→ **Exercise objective**: Copy out the entries below, changing every "Screen dimensions" to "Display size" and leaving all other text unchanged.

────

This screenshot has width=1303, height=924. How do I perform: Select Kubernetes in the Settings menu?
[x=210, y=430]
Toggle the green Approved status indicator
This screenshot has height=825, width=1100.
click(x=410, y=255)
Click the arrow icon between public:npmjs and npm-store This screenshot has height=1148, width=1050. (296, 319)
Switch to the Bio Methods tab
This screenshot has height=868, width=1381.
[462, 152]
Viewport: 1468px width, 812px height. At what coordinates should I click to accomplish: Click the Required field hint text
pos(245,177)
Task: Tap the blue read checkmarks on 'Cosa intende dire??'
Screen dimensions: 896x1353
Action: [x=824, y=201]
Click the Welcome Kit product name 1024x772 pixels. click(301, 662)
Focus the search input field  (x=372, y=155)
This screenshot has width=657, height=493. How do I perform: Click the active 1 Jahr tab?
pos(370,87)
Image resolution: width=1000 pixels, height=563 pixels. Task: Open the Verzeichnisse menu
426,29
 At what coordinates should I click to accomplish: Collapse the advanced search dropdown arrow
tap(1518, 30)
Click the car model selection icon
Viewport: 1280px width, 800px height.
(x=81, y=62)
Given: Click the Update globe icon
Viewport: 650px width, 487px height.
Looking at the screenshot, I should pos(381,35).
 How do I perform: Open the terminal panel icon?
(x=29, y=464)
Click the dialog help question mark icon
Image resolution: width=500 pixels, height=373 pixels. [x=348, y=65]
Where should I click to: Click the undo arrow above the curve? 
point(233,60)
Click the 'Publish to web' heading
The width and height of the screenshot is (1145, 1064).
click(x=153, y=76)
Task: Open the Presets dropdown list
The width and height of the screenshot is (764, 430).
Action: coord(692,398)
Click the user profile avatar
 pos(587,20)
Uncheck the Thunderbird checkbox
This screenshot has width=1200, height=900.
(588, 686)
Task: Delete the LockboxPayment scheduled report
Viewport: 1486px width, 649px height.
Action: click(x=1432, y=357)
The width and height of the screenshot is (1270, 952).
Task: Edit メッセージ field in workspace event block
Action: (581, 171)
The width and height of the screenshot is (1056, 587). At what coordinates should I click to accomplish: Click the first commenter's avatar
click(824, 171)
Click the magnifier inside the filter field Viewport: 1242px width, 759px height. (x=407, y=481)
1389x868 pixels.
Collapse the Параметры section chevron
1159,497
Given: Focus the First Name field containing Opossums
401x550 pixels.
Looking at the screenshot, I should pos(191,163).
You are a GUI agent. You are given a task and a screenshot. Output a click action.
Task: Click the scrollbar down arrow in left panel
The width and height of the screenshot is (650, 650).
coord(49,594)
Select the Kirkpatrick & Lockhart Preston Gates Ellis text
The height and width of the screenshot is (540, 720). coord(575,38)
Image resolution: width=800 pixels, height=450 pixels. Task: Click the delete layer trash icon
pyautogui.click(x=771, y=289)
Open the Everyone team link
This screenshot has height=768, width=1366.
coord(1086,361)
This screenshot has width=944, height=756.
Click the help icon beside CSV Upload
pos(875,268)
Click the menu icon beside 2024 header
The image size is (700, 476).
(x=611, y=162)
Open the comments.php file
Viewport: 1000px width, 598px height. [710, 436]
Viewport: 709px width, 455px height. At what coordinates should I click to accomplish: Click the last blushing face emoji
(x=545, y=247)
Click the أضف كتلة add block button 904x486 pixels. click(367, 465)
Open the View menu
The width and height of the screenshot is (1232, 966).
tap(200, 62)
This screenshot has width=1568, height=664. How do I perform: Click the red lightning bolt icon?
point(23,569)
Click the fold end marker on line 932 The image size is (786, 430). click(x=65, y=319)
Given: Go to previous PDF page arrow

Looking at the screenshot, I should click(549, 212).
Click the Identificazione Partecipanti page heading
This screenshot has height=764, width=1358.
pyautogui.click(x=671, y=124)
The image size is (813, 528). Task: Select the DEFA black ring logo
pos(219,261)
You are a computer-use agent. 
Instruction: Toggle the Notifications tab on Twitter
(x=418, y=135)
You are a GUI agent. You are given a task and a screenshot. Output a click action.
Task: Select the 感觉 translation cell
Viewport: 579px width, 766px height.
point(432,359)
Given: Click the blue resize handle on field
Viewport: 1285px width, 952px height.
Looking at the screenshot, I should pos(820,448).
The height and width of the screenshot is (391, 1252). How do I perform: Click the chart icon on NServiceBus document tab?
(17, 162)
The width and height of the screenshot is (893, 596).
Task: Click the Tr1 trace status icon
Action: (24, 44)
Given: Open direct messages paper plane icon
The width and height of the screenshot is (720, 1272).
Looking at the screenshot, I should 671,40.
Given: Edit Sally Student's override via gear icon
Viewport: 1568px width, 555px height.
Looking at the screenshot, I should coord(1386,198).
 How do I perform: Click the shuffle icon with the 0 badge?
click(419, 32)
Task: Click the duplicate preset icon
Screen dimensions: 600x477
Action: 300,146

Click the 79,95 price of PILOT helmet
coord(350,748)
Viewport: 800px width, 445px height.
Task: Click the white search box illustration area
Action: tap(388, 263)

────

→ **Answer to this task**:
This screenshot has width=1303, height=924. How do I perform: Select Kubernetes in the Settings menu?
[x=210, y=430]
Toggle the green Approved status indicator
This screenshot has height=825, width=1100.
click(x=410, y=255)
Click the arrow icon between public:npmjs and npm-store This screenshot has height=1148, width=1050. (296, 319)
Switch to the Bio Methods tab
This screenshot has height=868, width=1381.
[462, 152]
Viewport: 1468px width, 812px height. At what coordinates should I click to accomplish: Click the Required field hint text
pos(245,177)
Task: Tap the blue read checkmarks on 'Cosa intende dire??'
Display size: 896x1353
Action: [x=824, y=201]
Click the Welcome Kit product name 1024x772 pixels. click(301, 662)
Focus the search input field  (x=372, y=155)
This screenshot has width=657, height=493. How do I perform: Click the active 1 Jahr tab?
pos(370,87)
Image resolution: width=1000 pixels, height=563 pixels. Task: Open the Verzeichnisse menu
426,29
 At what coordinates should I click to accomplish: Collapse the advanced search dropdown arrow
tap(1518, 30)
Click the car model selection icon
Viewport: 1280px width, 800px height.
(x=81, y=62)
Given: Click the Update globe icon
Viewport: 650px width, 487px height.
Looking at the screenshot, I should pos(381,35).
 How do I perform: Open the terminal panel icon?
(x=29, y=464)
Click the dialog help question mark icon
Image resolution: width=500 pixels, height=373 pixels. [x=348, y=65]
Where should I click to: Click the undo arrow above the curve? 
point(233,60)
Click the 'Publish to web' heading
The width and height of the screenshot is (1145, 1064).
click(x=153, y=76)
Task: Open the Presets dropdown list
The width and height of the screenshot is (764, 430).
Action: coord(692,398)
Click the user profile avatar
 pos(587,20)
Uncheck the Thunderbird checkbox
This screenshot has width=1200, height=900.
(588, 686)
Task: Delete the LockboxPayment scheduled report
Viewport: 1486px width, 649px height.
Action: click(x=1432, y=357)
The width and height of the screenshot is (1270, 952).
Task: Edit メッセージ field in workspace event block
Action: (581, 171)
The width and height of the screenshot is (1056, 587). At what coordinates should I click to accomplish: Click the first commenter's avatar
click(824, 171)
Click the magnifier inside the filter field Viewport: 1242px width, 759px height. (x=407, y=481)
1389x868 pixels.
Collapse the Параметры section chevron
1159,497
Given: Focus the First Name field containing Opossums
401x550 pixels.
Looking at the screenshot, I should pos(191,163).
You are a GUI agent. You are given a task and a screenshot. Output a click action.
Task: Click the scrollbar down arrow in left panel
The width and height of the screenshot is (650, 650).
coord(49,594)
Select the Kirkpatrick & Lockhart Preston Gates Ellis text
The height and width of the screenshot is (540, 720). coord(575,38)
Image resolution: width=800 pixels, height=450 pixels. Task: Click the delete layer trash icon
pyautogui.click(x=771, y=289)
Open the Everyone team link
This screenshot has height=768, width=1366.
coord(1086,361)
This screenshot has width=944, height=756.
Click the help icon beside CSV Upload
pos(875,268)
Click the menu icon beside 2024 header
The image size is (700, 476).
(x=611, y=162)
Open the comments.php file
Viewport: 1000px width, 598px height. [710, 436]
Viewport: 709px width, 455px height. At what coordinates should I click to accomplish: Click the last blushing face emoji
(x=545, y=247)
Click the أضف كتلة add block button 904x486 pixels. click(367, 465)
Open the View menu
The width and height of the screenshot is (1232, 966).
tap(200, 62)
This screenshot has width=1568, height=664. How do I perform: Click the red lightning bolt icon?
point(23,569)
Click the fold end marker on line 932 The image size is (786, 430). click(x=65, y=319)
Given: Go to previous PDF page arrow

Looking at the screenshot, I should click(549, 212).
Click the Identificazione Partecipanti page heading
This screenshot has height=764, width=1358.
pyautogui.click(x=671, y=124)
The image size is (813, 528). Task: Select the DEFA black ring logo
pos(219,261)
You are a computer-use agent. 
Instruction: Toggle the Notifications tab on Twitter
(x=418, y=135)
You are a GUI agent. You are given a task and a screenshot. Output a click action.
Task: Select the 感觉 translation cell
Viewport: 579px width, 766px height.
point(432,359)
Given: Click the blue resize handle on field
Viewport: 1285px width, 952px height.
Looking at the screenshot, I should pos(820,448).
The height and width of the screenshot is (391, 1252). How do I perform: Click the chart icon on NServiceBus document tab?
(17, 162)
The width and height of the screenshot is (893, 596).
Task: Click the Tr1 trace status icon
Action: (24, 44)
Given: Open direct messages paper plane icon
The width and height of the screenshot is (720, 1272).
Looking at the screenshot, I should 671,40.
Given: Edit Sally Student's override via gear icon
Viewport: 1568px width, 555px height.
Looking at the screenshot, I should coord(1386,198).
 How do I perform: Click the shuffle icon with the 0 badge?
click(419, 32)
Task: Click the duplicate preset icon
Display size: 600x477
Action: 300,146

Click the 79,95 price of PILOT helmet
coord(350,748)
Viewport: 800px width, 445px height.
Task: Click the white search box illustration area
Action: tap(388, 263)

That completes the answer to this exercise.